(Objective): Can you resume the SQL Server inner join tutorial below, not the rows that follow it, from the point where it ends?

SQL Server Inner Join - Concepts and Best practices

In a database such as SQL Server, we create tables which are related to each other through a common column. For example, if we have to store customers’ related information, then the customer’s personal information gets stored in one table and the same customer’s transaction information, gets stored in another table. Both the tables have CustID as a common column.

We can implement RDBMS (Relational Database Management System) concepts through any database, such as SQL Server. So the same entity’s information flows down in different tables. This is part of the Normalization process within RDBMS framework.

However as part of the requirement, we may need to show a report containing customer information from multiple tables, on a matching column condition. Here arises the need of using the technique of Joins in SQL scripting.

Example - Let us create an Employee specific set of 2 tables in a new database.

Execute the following script in your instance of SQL Server.

Use Master
go
Create Database Inner_Join
go
Use Inner_Join
go
CREATE TABLE EMP
       (EMPNO Integer,
        ENAME Varchar(15),
        JOB Varchar(9),
        MGR Integer,
        HIREDATE datetime,
        SAL Integer,
        COMM Integer,
        DEPTNO Integer)
go
INSERT INTO EMP VALUES
        (7369, 'SMITH', 'CLERK', 7902, '12/17/80', 800, NULL, 20)
INSERT INTO EMP VALUES
        (7499, 'ALLEN', 'SALESMAN', 7698, '5/20/81', 1600, 300, 30)
INSERT INTO EMP VALUES
        (7521, 'WARD', 'SALESMAN', 7698, '5/22/81', 1250, 500, 30)
INSERT INTO EMP VALUES
        (7566, 'JONES', 'MANAGER',   7839, '4/2/81', 2975, NULL, 20)
INSERT INTO EMP VALUES
        (7654, 'MARTIN', 'SALESMAN', 7698, '9/28/81', 1250, 1400, 30)

(Dataset):
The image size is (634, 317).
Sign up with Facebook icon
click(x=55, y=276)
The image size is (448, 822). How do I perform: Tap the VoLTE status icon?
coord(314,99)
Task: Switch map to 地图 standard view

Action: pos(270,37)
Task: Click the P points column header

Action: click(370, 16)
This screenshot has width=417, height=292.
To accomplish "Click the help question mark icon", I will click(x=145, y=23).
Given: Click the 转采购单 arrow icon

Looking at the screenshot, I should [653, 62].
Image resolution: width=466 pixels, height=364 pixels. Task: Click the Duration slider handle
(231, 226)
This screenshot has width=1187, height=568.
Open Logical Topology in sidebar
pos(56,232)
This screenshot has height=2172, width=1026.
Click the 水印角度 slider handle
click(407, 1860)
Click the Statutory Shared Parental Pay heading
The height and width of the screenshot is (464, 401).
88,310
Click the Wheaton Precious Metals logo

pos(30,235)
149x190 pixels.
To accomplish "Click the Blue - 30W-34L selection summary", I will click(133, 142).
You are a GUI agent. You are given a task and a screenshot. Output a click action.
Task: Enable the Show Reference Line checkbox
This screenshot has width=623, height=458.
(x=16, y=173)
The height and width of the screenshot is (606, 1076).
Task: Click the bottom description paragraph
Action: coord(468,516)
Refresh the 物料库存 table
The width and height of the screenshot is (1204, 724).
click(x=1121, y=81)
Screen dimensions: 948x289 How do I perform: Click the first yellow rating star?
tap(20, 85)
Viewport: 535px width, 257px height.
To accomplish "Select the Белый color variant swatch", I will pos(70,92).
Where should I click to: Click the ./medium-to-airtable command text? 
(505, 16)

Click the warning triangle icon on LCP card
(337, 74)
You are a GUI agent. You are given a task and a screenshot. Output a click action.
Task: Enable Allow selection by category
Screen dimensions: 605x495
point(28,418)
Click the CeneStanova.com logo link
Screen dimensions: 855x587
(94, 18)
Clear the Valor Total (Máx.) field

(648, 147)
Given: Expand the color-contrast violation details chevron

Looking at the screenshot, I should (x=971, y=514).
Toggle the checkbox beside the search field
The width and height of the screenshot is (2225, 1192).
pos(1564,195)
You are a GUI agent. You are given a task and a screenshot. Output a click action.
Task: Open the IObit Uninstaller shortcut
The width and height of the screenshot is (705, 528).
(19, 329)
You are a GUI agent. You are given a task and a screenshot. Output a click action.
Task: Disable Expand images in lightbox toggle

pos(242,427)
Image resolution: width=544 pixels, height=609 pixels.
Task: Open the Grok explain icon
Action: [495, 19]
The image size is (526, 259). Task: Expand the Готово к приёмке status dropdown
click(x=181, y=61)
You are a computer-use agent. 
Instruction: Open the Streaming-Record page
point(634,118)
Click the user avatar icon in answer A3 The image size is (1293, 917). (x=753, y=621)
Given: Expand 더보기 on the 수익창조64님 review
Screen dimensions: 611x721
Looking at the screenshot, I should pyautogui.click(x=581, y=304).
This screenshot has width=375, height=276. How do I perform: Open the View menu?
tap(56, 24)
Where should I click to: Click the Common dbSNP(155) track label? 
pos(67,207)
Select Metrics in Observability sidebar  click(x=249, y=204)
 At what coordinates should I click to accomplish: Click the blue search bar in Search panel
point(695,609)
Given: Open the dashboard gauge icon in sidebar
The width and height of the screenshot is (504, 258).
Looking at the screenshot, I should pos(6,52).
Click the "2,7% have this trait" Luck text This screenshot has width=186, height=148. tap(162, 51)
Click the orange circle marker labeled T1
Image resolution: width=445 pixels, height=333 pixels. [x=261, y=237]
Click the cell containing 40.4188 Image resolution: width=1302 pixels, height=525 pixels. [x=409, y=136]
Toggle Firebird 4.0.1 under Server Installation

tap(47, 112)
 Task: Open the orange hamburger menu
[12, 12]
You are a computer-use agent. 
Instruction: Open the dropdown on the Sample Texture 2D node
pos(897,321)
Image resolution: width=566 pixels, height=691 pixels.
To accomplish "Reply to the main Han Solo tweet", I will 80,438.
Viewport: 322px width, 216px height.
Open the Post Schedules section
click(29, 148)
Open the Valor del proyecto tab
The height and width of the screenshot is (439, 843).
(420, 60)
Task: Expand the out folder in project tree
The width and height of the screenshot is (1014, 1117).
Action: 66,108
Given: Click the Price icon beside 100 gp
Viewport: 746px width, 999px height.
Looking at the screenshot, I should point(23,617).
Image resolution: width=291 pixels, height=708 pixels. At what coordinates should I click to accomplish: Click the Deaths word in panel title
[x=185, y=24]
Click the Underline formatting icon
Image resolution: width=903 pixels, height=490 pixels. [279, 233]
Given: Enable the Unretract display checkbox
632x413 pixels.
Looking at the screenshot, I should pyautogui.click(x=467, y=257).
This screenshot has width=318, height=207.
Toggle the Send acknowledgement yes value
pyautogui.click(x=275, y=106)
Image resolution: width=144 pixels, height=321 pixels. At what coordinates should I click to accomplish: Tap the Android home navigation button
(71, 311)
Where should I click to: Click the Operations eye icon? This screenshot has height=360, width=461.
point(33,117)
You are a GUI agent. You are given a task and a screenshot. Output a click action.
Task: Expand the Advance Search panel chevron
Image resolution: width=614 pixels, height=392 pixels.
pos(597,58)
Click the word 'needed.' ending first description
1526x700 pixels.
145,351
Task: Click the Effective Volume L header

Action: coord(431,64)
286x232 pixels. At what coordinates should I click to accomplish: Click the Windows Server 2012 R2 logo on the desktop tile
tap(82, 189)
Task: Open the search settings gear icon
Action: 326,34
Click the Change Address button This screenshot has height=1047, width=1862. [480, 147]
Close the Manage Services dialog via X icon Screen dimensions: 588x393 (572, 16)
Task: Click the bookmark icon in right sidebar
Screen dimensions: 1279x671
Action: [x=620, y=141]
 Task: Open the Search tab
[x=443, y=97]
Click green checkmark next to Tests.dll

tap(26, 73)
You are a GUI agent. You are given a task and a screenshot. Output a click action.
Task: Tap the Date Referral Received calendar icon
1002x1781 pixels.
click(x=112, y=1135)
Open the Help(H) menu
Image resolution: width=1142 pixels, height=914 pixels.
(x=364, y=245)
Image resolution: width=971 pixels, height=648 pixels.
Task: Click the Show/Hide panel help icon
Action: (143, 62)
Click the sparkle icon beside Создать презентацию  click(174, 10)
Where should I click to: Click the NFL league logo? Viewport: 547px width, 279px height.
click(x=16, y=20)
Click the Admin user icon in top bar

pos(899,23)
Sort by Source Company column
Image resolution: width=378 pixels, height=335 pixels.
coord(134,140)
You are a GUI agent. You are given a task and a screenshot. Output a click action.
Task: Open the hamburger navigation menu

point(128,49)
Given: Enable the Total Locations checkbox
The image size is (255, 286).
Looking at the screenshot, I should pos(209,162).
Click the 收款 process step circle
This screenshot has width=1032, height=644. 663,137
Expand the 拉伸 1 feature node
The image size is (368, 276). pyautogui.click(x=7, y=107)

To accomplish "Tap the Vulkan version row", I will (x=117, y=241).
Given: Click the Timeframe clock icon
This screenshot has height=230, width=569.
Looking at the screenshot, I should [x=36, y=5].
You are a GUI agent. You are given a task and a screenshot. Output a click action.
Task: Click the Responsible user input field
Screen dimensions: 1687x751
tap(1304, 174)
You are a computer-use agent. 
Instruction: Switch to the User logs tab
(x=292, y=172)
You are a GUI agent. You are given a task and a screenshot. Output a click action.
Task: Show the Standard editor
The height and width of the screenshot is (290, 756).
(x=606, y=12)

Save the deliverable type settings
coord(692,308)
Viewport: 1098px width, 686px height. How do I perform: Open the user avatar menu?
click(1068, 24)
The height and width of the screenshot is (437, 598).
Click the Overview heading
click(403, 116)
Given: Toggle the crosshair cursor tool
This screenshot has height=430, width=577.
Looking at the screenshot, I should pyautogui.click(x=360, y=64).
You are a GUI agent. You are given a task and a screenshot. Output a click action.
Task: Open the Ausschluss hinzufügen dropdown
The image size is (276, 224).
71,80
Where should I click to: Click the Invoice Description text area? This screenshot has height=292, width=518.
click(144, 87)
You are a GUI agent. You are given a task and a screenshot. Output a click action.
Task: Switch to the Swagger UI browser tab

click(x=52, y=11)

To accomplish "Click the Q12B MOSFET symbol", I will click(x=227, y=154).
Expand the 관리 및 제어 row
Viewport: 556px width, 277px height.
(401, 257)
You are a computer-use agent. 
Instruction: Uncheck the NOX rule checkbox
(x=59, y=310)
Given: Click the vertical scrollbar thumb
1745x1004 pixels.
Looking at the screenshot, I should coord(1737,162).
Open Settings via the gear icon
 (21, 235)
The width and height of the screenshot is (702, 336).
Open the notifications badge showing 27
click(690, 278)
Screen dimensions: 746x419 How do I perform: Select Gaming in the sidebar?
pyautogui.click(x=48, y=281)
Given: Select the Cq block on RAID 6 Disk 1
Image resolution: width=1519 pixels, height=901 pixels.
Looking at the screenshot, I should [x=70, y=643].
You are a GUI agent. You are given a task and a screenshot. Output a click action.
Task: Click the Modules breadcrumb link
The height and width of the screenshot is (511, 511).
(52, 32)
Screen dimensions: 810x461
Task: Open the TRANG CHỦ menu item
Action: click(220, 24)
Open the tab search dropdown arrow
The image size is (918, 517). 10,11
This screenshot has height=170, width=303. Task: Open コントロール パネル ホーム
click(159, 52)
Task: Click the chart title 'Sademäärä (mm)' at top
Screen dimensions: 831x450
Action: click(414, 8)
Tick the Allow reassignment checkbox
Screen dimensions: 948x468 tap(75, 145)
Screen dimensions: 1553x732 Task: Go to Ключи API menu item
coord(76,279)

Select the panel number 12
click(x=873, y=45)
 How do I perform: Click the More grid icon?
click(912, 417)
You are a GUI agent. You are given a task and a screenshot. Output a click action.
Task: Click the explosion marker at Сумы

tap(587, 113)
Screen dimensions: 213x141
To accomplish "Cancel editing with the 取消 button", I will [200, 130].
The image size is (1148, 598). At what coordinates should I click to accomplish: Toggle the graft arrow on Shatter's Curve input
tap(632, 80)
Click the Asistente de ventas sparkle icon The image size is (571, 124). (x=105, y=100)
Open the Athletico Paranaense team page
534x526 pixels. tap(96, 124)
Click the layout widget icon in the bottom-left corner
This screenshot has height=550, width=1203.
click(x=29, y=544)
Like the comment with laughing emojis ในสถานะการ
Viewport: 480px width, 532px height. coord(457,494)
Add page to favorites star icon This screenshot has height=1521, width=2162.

(Written response):
INSERT INTO EMP VALUES
        (7698, 'BLAKE', 'MANAGER',   7839, '5/1/81', 2850, NULL, 30)
INSERT INTO EMP VALUES
        (7782, 'CLARK', 'MANAGER',   7839, '6/9/81', 2450, NULL, 10)
INSERT INTO EMP VALUES
        (7788, 'SCOTT',  'ANALYST',  7566, '12/9/82', 3000, NULL, 20)
INSERT INTO EMP VALUES
        (7839, 'KING',   'PRESIDENT', NULL, '11/17/81', 5000, NULL, 10)
INSERT INTO EMP VALUES
        (7844, 'TURNER', 'SALESMAN', 7698, '9/8/1981',1500,    0, 30)
INSERT INTO EMP VALUES
        (7876, 'ADAMS', 'CLERK', 7788, '1/12/83', 1100, NULL, 20)
INSERT INTO EMP VALUES
        (7900, 'JAMES', 'CLERK', 7698,  '12/3/81', 950, NULL, 30)
INSERT INTO EMP VALUES
        (7902, 'FORD',   'ANALYST', 7566, '12/3/81', 3000, NULL, 20)
INSERT INTO EMP VALUES
        (7934, 'MILLER', 'CLERK',  7782, '1/23/82', 1300, NULL, 10)
go
CREATE TABLE DEPT
       (DEPTNO INTEGER,
        DNAME VARCHAR(14),
        LOC VARCHAR(13) )
go
INSERT INTO DEPT VALUES (10,'ACCOUNTING','NEW YORK')
INSERT INTO DEPT VALUES (20,'RESEARCH','DALLAS')
INSERT INTO DEPT VALUES (30,'SALES','CHICAGO')
INSERT INTO DEPT VALUES (40,'OPERATIONS','BOSTON')
go

Let us see the tables to understand the relationship.

use Inner_Join
go
select * from dept
go
select * from emp
go

dept-no

You can observe that Deptno is the common field in both the tables, Dept & Emp. Department details are in Dept table and Employee table contains a DEPTNO column which represents the Department Number an Employee belongs to. Let us see two records of Emp table to get a clarity. Consider the record of SMITH in Emp table. Smith’s Deptno is 20, which means Smith’s Department Name (DNAME) is RESEARCH. Similarly consider ALLEN’s record. His Deptno is 30, which means Allen’s DNAME is Sales. So for the first two records, we have mapped the common column Deptno!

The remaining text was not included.